[Data listing Boundary: Start]

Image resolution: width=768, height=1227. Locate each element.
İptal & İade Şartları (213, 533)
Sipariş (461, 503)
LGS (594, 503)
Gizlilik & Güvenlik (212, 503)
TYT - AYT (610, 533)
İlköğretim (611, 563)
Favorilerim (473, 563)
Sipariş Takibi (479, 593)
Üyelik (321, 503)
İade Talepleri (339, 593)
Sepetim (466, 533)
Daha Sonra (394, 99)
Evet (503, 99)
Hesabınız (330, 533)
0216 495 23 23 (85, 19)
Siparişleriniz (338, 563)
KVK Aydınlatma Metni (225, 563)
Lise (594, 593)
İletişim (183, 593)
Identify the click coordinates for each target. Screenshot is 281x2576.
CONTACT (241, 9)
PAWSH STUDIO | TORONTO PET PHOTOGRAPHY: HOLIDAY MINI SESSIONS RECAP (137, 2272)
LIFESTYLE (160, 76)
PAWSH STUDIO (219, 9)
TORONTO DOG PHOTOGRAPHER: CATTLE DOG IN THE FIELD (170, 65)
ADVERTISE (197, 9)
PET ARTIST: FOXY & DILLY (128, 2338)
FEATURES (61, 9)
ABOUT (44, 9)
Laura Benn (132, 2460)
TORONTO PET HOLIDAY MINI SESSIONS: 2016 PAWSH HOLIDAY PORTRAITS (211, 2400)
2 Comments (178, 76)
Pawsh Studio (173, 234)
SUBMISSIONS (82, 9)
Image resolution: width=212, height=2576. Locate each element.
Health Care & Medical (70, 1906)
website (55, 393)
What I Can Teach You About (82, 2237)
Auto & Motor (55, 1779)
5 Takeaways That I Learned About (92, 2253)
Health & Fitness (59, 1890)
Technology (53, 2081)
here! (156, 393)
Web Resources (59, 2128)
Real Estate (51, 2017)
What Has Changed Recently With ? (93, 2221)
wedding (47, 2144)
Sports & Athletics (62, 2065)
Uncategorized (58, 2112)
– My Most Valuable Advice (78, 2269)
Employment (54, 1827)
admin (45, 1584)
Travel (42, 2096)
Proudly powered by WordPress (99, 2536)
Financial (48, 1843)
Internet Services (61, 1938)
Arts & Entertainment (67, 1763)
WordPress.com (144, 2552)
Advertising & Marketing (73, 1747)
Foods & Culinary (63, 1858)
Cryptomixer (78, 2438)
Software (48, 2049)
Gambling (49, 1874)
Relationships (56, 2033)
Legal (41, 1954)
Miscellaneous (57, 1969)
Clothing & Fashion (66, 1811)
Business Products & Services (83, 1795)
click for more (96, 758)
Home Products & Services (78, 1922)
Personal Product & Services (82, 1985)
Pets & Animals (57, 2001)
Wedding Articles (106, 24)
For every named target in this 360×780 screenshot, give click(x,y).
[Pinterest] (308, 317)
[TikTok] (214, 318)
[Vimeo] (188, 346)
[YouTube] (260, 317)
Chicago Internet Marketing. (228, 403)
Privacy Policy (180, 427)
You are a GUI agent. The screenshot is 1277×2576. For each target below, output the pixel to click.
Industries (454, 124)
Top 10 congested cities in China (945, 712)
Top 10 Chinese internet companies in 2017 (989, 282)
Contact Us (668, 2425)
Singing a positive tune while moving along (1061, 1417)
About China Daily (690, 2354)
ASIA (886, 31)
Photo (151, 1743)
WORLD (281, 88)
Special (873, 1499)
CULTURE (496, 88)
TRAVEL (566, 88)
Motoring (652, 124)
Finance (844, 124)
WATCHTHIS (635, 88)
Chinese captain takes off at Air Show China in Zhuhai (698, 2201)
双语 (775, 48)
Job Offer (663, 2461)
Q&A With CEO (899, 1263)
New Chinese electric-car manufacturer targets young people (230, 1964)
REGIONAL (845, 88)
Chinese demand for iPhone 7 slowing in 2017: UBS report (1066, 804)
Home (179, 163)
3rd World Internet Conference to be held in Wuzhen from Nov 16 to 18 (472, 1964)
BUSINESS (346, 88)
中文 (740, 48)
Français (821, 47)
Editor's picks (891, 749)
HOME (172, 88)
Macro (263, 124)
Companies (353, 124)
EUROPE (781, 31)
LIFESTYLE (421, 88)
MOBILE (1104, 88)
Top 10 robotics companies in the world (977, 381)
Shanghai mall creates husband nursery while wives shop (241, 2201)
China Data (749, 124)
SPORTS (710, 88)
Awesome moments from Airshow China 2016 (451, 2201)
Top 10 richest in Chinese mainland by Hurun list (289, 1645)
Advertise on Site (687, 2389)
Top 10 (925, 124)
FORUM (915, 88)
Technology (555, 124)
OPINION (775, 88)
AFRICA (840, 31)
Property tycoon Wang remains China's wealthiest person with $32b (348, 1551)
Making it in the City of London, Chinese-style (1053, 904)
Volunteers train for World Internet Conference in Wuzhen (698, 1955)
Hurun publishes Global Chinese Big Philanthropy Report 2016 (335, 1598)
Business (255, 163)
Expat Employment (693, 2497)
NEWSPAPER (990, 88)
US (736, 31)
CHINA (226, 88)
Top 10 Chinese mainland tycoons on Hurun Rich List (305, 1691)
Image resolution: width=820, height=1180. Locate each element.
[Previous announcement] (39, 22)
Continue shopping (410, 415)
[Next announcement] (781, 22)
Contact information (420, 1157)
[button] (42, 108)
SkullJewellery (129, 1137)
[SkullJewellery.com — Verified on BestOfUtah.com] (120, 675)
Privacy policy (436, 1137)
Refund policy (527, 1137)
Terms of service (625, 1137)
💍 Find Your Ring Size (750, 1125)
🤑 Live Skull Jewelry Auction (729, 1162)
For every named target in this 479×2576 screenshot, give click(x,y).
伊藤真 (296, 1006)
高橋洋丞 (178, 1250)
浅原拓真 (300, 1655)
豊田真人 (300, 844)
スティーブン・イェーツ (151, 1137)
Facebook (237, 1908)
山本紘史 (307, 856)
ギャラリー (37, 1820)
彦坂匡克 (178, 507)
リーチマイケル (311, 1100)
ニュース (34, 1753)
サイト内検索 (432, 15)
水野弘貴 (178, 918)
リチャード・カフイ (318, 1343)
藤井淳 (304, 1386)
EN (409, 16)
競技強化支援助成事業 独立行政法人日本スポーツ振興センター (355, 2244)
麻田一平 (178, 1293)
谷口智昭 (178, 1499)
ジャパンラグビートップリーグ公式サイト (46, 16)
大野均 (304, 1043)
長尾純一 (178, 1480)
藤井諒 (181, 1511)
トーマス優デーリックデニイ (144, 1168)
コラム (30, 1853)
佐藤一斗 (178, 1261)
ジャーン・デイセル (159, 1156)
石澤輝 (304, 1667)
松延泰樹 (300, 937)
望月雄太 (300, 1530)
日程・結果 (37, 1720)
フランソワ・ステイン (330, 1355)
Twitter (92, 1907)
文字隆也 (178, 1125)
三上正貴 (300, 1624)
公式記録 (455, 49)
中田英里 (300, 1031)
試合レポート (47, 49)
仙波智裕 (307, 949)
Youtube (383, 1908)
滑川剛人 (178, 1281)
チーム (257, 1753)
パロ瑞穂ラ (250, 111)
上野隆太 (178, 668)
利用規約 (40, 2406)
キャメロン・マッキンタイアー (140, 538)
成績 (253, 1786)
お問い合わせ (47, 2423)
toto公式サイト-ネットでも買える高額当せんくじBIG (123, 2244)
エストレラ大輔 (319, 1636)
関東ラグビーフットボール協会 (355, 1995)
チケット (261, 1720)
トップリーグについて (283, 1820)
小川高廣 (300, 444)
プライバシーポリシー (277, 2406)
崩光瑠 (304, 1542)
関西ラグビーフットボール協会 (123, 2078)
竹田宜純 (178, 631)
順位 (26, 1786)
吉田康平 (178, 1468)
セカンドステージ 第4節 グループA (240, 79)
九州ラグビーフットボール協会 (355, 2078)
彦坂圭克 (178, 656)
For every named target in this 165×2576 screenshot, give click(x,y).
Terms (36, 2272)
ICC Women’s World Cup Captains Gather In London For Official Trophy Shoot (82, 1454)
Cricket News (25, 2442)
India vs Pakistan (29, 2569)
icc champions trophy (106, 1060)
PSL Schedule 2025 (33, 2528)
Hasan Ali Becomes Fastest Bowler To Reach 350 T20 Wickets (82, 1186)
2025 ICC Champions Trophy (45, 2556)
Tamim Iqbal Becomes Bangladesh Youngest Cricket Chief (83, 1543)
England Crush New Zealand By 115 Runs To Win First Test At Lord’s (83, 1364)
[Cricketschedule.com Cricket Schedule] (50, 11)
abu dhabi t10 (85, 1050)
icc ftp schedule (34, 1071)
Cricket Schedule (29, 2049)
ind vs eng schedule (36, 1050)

[Data listing Boundary: End]

The task —
Among the entries above, find the line with "Sepetim (466, 533)" and the line with "[Vimeo] (188, 346)"; give again exactly these two lines and all lines between them.

Solution for this task —
Sepetim (466, 533)
Daha Sonra (394, 99)
Evet (503, 99)
Hesabınız (330, 533)
0216 495 23 23 (85, 19)
Siparişleriniz (338, 563)
KVK Aydınlatma Metni (225, 563)
Lise (594, 593)
İletişim (183, 593)
Identify the click coordinates for each target. Screenshot is 281x2576.
CONTACT (241, 9)
PAWSH STUDIO | TORONTO PET PHOTOGRAPHY: HOLIDAY MINI SESSIONS RECAP (137, 2272)
LIFESTYLE (160, 76)
PAWSH STUDIO (219, 9)
TORONTO DOG PHOTOGRAPHER: CATTLE DOG IN THE FIELD (170, 65)
ADVERTISE (197, 9)
PET ARTIST: FOXY & DILLY (128, 2338)
FEATURES (61, 9)
ABOUT (44, 9)
Laura Benn (132, 2460)
TORONTO PET HOLIDAY MINI SESSIONS: 2016 PAWSH HOLIDAY PORTRAITS (211, 2400)
2 Comments (178, 76)
Pawsh Studio (173, 234)
SUBMISSIONS (82, 9)
Image resolution: width=212, height=2576. Locate each element.
Health Care & Medical (70, 1906)
website (55, 393)
What I Can Teach You About (82, 2237)
Auto & Motor (55, 1779)
5 Takeaways That I Learned About (92, 2253)
Health & Fitness (59, 1890)
Technology (53, 2081)
here! (156, 393)
Web Resources (59, 2128)
Real Estate (51, 2017)
What Has Changed Recently With ? (93, 2221)
wedding (47, 2144)
Sports & Athletics (62, 2065)
Uncategorized (58, 2112)
– My Most Valuable Advice (78, 2269)
Employment (54, 1827)
admin (45, 1584)
Travel (42, 2096)
Proudly powered by WordPress (99, 2536)
Financial (48, 1843)
Internet Services (61, 1938)
Arts & Entertainment (67, 1763)
WordPress.com (144, 2552)
Advertising & Marketing (73, 1747)
Foods & Culinary (63, 1858)
Cryptomixer (78, 2438)
Software (48, 2049)
Gambling (49, 1874)
Relationships (56, 2033)
Legal (41, 1954)
Miscellaneous (57, 1969)
Clothing & Fashion (66, 1811)
Business Products & Services (83, 1795)
click for more (96, 758)
Home Products & Services (78, 1922)
Personal Product & Services (82, 1985)
Pets & Animals (57, 2001)
Wedding Articles (106, 24)
For every named target in this 360×780 screenshot, give click(x,y).
[Pinterest] (308, 317)
[TikTok] (214, 318)
[Vimeo] (188, 346)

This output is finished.